- **THE EXERCISE**: Return, unchanged, every line of the data from the one containing "Viewport: 1456px width, 834px" down to the one containing "pos(397,451)", including both of those lines and nothing else.

[Data from a source]
========
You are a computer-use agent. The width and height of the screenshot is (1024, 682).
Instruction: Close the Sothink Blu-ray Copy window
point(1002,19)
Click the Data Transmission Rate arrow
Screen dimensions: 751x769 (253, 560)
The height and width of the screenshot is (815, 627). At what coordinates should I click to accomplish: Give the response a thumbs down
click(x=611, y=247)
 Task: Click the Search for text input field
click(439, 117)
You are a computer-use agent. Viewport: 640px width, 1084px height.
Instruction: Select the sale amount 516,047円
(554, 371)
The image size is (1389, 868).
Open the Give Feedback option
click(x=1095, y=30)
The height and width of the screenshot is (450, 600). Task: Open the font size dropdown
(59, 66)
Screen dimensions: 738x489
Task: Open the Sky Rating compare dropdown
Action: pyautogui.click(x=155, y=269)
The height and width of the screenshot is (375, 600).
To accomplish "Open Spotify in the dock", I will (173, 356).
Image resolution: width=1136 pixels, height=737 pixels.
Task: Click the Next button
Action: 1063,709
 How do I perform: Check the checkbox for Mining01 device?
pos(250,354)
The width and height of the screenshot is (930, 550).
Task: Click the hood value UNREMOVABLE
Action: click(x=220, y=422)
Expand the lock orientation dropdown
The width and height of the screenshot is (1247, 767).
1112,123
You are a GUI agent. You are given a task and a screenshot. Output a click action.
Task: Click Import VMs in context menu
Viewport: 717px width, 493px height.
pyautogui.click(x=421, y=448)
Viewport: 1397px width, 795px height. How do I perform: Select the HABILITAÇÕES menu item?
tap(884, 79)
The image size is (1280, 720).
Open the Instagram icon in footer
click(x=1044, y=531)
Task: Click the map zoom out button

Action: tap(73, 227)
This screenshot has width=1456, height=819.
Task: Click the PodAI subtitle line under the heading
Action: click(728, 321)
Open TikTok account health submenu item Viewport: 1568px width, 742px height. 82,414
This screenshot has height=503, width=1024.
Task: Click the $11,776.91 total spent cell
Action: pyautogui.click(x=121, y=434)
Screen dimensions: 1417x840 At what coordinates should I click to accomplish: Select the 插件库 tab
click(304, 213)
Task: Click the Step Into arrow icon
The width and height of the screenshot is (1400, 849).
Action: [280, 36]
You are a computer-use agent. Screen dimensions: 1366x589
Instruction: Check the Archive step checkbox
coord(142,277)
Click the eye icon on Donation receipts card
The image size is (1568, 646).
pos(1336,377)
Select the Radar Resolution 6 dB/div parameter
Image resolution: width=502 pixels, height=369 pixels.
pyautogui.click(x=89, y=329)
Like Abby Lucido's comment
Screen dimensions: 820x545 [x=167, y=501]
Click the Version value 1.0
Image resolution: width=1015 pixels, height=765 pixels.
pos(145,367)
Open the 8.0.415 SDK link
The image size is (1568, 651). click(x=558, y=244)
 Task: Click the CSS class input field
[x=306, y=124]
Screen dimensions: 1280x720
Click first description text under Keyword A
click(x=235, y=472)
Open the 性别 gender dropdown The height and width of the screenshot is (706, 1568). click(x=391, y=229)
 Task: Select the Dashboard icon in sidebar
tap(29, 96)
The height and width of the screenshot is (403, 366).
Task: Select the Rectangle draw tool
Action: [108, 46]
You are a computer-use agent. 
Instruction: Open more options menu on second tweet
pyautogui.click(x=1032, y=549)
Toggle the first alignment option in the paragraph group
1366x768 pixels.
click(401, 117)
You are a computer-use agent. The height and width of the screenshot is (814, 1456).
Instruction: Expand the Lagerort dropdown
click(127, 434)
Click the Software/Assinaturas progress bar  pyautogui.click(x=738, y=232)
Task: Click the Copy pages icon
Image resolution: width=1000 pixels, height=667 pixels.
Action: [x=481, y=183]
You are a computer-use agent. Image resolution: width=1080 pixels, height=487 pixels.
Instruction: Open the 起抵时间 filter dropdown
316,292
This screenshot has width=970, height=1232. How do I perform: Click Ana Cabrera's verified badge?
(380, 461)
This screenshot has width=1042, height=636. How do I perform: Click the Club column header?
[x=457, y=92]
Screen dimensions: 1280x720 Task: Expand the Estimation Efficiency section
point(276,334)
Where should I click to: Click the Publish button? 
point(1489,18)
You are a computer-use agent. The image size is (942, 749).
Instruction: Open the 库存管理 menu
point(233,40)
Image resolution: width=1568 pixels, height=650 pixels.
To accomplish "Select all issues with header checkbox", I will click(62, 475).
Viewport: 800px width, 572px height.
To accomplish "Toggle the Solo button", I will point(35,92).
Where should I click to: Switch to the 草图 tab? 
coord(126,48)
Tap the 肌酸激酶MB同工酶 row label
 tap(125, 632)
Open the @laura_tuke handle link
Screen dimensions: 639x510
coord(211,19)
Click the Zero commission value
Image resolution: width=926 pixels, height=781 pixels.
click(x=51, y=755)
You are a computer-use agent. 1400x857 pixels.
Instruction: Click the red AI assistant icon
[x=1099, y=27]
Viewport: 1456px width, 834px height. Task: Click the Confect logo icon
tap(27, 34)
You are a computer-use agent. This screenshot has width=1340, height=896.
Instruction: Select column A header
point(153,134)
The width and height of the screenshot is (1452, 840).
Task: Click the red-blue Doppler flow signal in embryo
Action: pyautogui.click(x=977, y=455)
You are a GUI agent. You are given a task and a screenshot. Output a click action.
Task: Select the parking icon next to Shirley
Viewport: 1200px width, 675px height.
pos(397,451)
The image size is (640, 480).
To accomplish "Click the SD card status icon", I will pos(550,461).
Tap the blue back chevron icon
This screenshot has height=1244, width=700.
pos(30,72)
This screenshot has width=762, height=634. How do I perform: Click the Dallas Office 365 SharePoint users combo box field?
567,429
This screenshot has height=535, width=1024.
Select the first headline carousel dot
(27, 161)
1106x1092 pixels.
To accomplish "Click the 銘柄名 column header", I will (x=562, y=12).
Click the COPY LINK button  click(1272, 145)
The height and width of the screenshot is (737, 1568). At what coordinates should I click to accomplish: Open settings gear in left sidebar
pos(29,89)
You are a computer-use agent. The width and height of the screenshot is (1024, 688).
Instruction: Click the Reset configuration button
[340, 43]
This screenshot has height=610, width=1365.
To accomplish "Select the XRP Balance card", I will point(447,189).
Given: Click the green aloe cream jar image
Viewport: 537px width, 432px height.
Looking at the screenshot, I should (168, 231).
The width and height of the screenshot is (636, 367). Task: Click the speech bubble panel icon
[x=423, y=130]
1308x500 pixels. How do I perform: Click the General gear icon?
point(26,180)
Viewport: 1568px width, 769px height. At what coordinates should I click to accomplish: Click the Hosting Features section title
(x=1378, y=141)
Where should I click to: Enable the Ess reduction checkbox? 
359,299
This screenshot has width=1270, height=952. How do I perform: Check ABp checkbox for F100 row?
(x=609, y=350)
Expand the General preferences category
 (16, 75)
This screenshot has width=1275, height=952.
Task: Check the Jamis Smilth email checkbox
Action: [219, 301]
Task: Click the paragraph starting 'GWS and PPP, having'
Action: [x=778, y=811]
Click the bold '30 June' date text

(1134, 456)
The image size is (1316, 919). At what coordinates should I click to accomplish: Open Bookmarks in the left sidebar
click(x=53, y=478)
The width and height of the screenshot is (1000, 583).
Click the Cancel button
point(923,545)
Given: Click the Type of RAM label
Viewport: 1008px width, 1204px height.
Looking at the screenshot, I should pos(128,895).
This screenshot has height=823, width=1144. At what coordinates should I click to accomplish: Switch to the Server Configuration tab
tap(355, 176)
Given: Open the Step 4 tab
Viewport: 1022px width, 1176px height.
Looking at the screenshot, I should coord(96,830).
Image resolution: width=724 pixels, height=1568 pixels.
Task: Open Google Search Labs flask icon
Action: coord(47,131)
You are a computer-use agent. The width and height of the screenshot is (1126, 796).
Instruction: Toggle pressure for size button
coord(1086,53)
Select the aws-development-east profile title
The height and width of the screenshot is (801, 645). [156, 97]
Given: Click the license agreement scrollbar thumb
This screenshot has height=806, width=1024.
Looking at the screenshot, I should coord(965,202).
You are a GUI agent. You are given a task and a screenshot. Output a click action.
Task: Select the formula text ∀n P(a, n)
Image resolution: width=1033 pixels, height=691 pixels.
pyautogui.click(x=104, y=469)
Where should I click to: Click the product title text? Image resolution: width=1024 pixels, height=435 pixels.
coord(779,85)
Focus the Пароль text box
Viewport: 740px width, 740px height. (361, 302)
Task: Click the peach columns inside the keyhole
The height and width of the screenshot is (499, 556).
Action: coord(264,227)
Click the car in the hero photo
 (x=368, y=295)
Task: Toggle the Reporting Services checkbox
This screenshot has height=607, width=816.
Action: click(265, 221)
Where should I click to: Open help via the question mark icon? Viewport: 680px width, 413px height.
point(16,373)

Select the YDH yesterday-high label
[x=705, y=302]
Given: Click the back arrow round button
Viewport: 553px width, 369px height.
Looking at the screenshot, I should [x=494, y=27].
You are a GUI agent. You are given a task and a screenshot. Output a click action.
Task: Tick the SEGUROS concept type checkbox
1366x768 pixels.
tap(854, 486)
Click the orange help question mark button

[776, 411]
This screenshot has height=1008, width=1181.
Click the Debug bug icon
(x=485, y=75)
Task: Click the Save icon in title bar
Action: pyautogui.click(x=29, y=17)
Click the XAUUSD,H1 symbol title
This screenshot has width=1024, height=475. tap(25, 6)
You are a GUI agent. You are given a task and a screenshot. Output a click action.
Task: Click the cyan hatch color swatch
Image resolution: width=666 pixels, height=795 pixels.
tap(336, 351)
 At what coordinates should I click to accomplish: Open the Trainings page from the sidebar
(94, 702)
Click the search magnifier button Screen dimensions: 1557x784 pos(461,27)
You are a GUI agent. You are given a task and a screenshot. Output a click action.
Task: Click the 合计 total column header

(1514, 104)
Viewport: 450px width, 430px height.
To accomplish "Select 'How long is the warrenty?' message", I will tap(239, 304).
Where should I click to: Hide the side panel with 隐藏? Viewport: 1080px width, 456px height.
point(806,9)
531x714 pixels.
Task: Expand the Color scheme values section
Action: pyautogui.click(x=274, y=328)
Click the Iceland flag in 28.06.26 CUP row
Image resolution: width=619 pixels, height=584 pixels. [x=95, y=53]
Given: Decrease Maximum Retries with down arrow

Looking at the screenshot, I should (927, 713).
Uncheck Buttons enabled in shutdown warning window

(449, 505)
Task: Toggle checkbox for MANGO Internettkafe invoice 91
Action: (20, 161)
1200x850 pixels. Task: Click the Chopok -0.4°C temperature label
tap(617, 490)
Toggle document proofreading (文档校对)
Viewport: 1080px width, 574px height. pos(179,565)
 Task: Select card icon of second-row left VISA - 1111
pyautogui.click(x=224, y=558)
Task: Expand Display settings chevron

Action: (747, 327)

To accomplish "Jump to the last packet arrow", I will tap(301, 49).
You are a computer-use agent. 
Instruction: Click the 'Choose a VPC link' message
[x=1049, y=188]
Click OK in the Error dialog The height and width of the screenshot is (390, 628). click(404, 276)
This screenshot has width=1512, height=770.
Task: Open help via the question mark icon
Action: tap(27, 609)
========
- **SOLUTION TO THE EXERCISE**:
Viewport: 1456px width, 834px height. Task: Click the Confect logo icon
tap(27, 34)
You are a computer-use agent. This screenshot has width=1340, height=896.
Instruction: Select column A header
point(153,134)
The width and height of the screenshot is (1452, 840).
Task: Click the red-blue Doppler flow signal in embryo
Action: pyautogui.click(x=977, y=455)
You are a GUI agent. You are given a task and a screenshot. Output a click action.
Task: Select the parking icon next to Shirley
Viewport: 1200px width, 675px height.
pos(397,451)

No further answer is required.